▶ [What to produce]:
Begin at the line with "Viewport: 632px width, 370px" and output every line through the end of the records, exactly as given. Omit pictures.
[[ Provided records open ]]
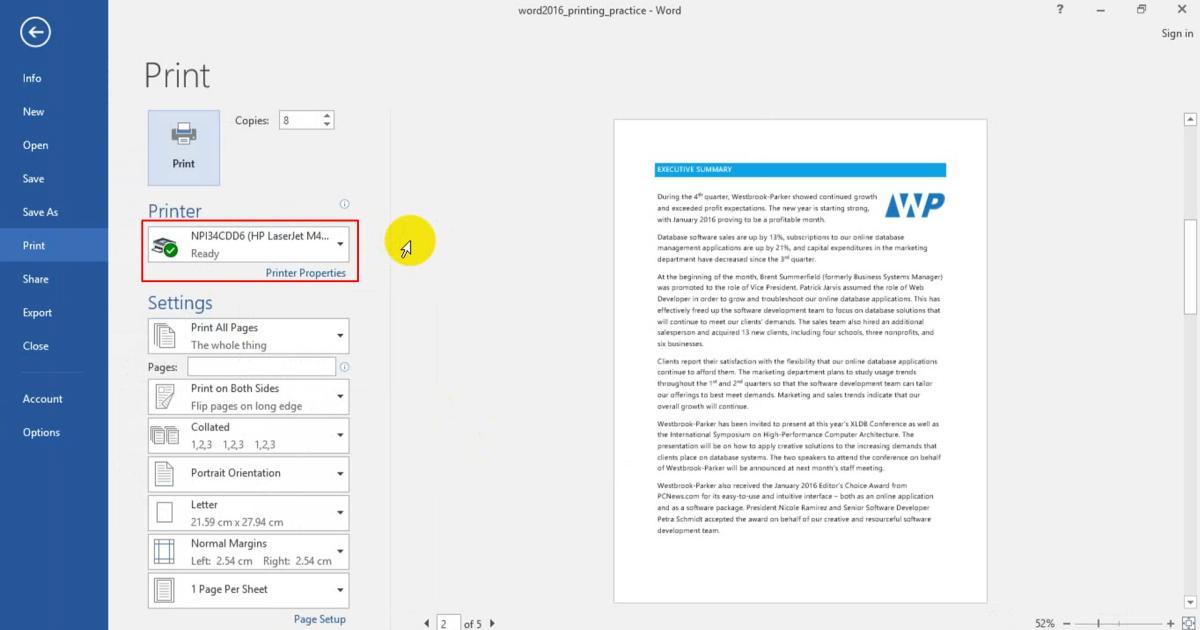This screenshot has height=630, width=1200.
Task: Click the Page Setup link
Action: click(320, 619)
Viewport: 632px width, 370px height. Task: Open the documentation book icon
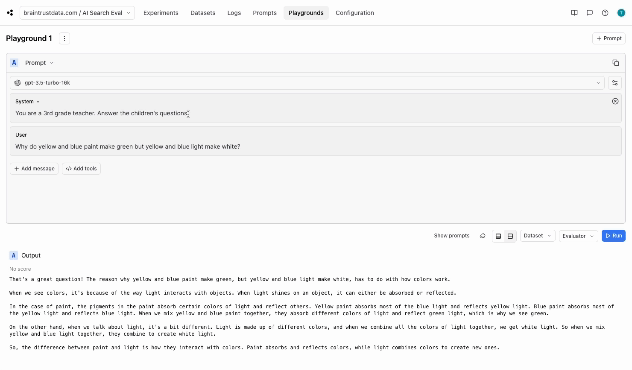tap(574, 13)
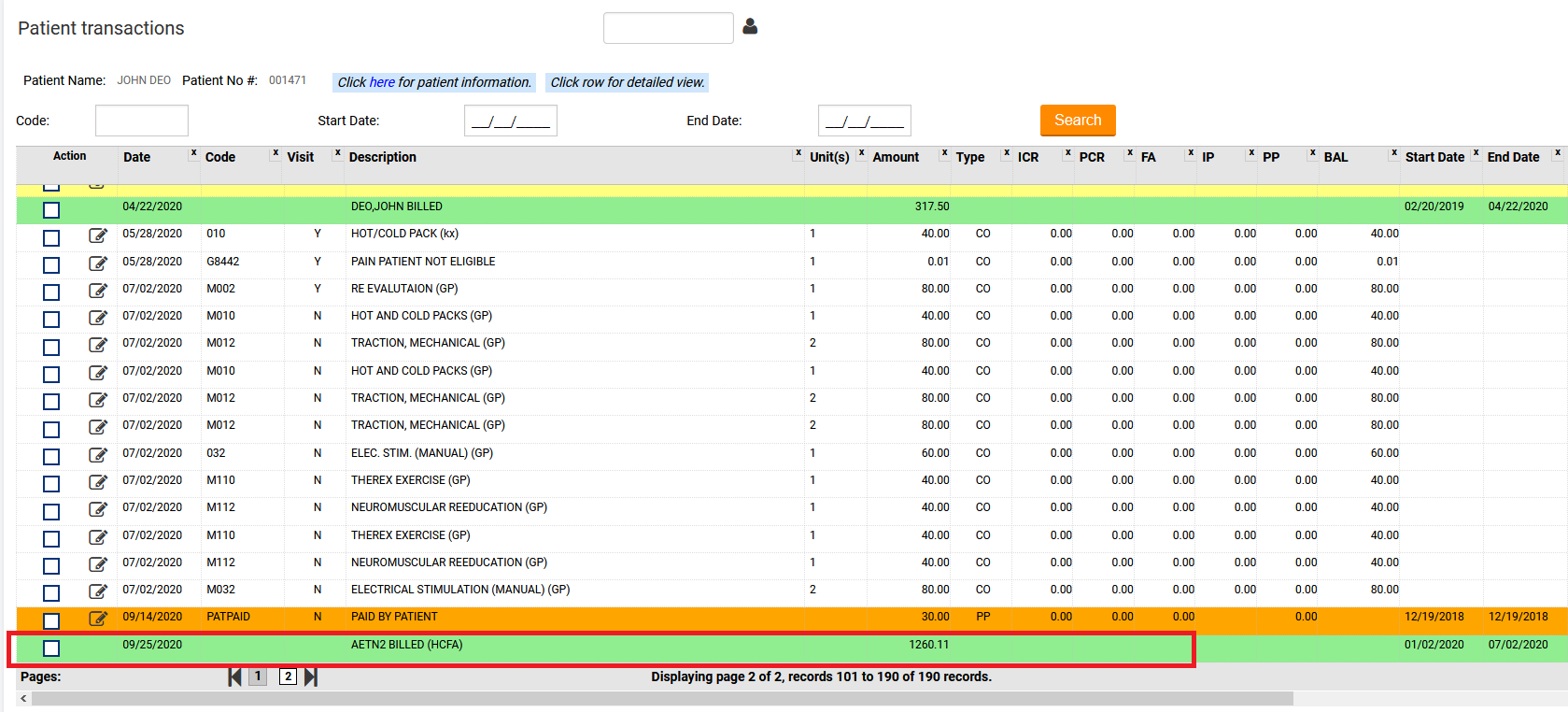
[[ Provided records closed ]]
▶ [Result below]:
Viewport: 632px width, 370px height. Task: Open the documentation book icon
tap(574, 13)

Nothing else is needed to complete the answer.